# DIRECTIONS
Filter the data for lines with the word "agent" and copy those lines.
=-=-=-=-=
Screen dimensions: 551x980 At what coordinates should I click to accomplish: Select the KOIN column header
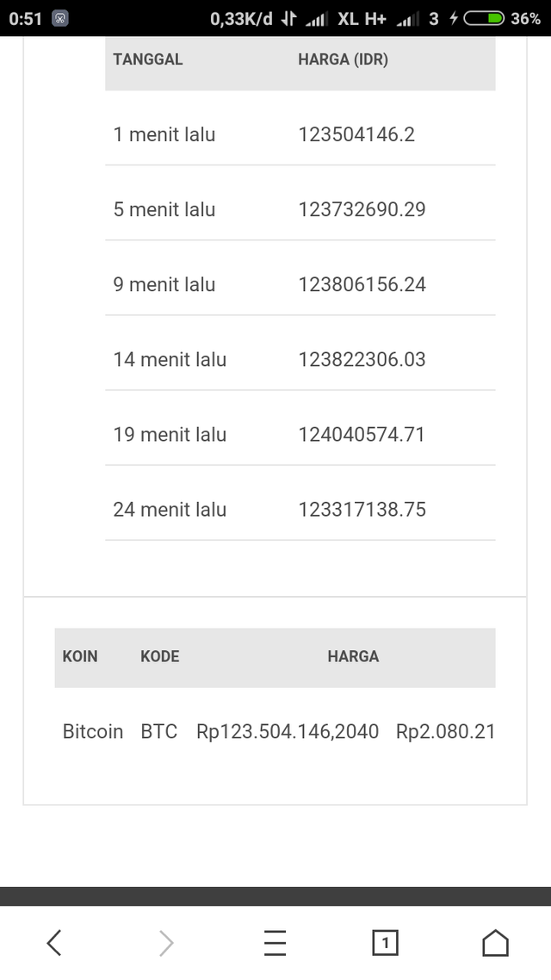(x=80, y=656)
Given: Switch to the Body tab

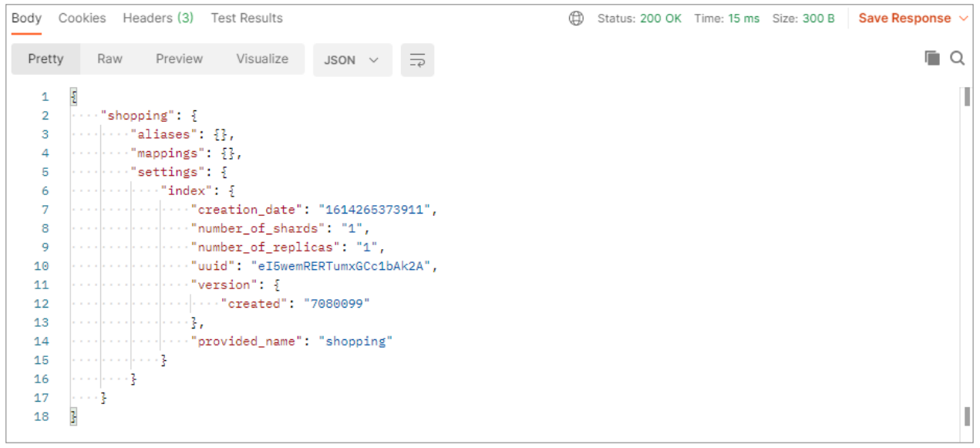Looking at the screenshot, I should click(26, 19).
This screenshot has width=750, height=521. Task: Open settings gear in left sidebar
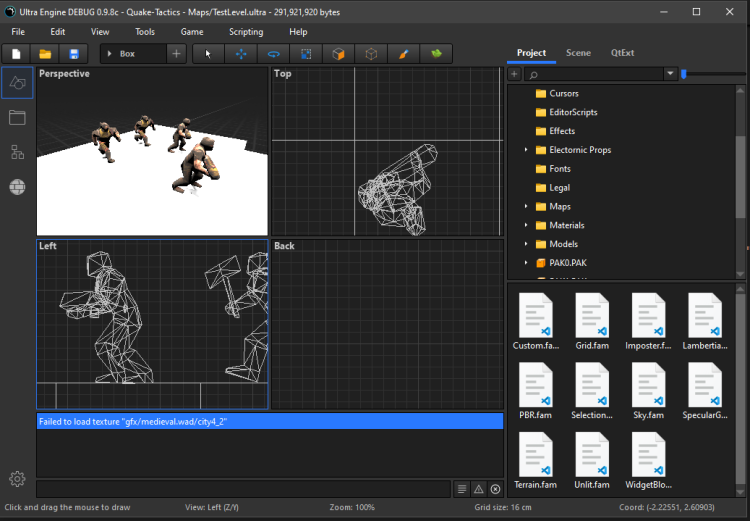pyautogui.click(x=17, y=479)
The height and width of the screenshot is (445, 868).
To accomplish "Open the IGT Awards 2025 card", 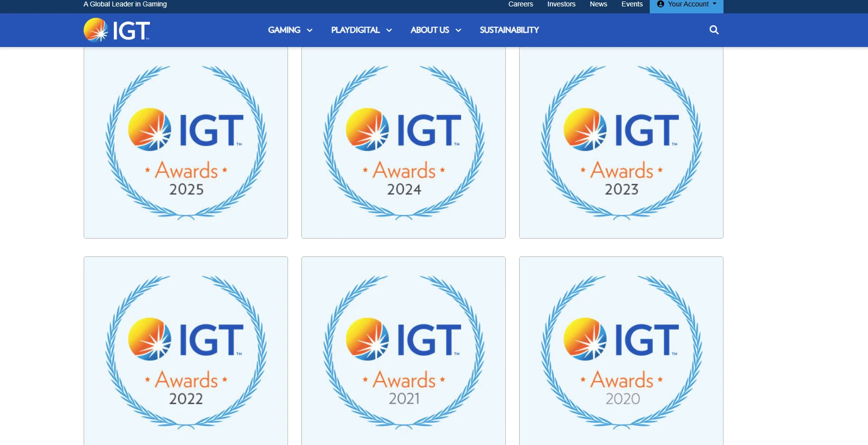I will (186, 143).
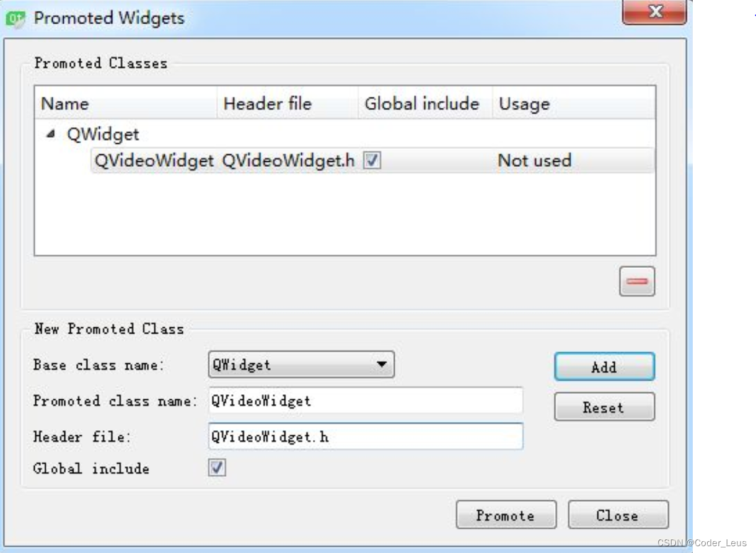756x553 pixels.
Task: Click Close to dismiss the dialog
Action: [617, 514]
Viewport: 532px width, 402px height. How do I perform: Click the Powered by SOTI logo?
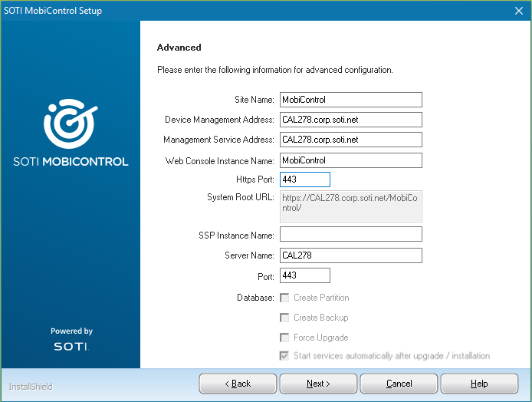pyautogui.click(x=71, y=340)
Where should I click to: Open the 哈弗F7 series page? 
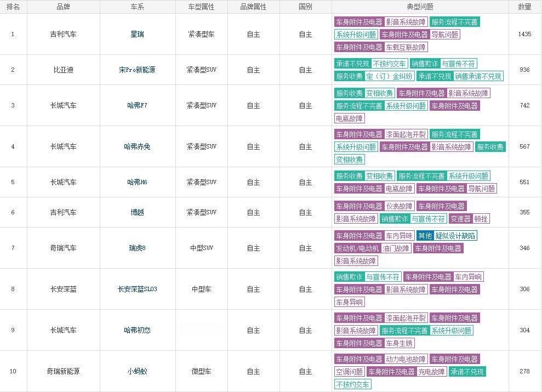click(137, 105)
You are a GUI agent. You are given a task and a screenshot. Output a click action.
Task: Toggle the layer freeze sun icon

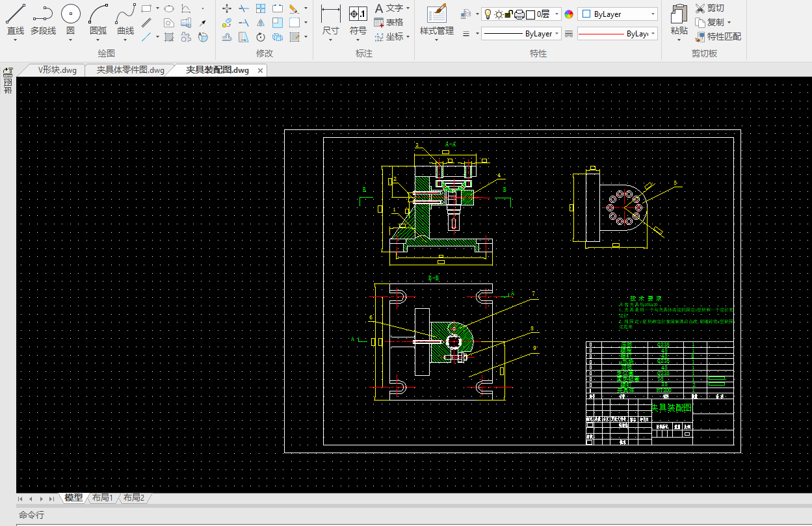pos(498,14)
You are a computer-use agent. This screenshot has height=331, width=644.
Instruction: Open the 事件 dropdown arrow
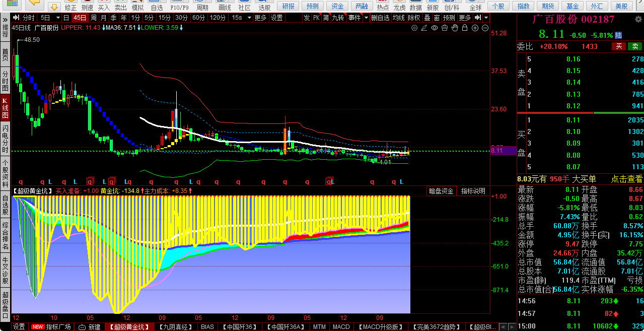[365, 18]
=-=-=-=-=
# ANSWER AREA
You are a GUI agent. You are given a task and a screenshot. Output a click action.
You are a computer-use agent. This screenshot has height=331, width=644.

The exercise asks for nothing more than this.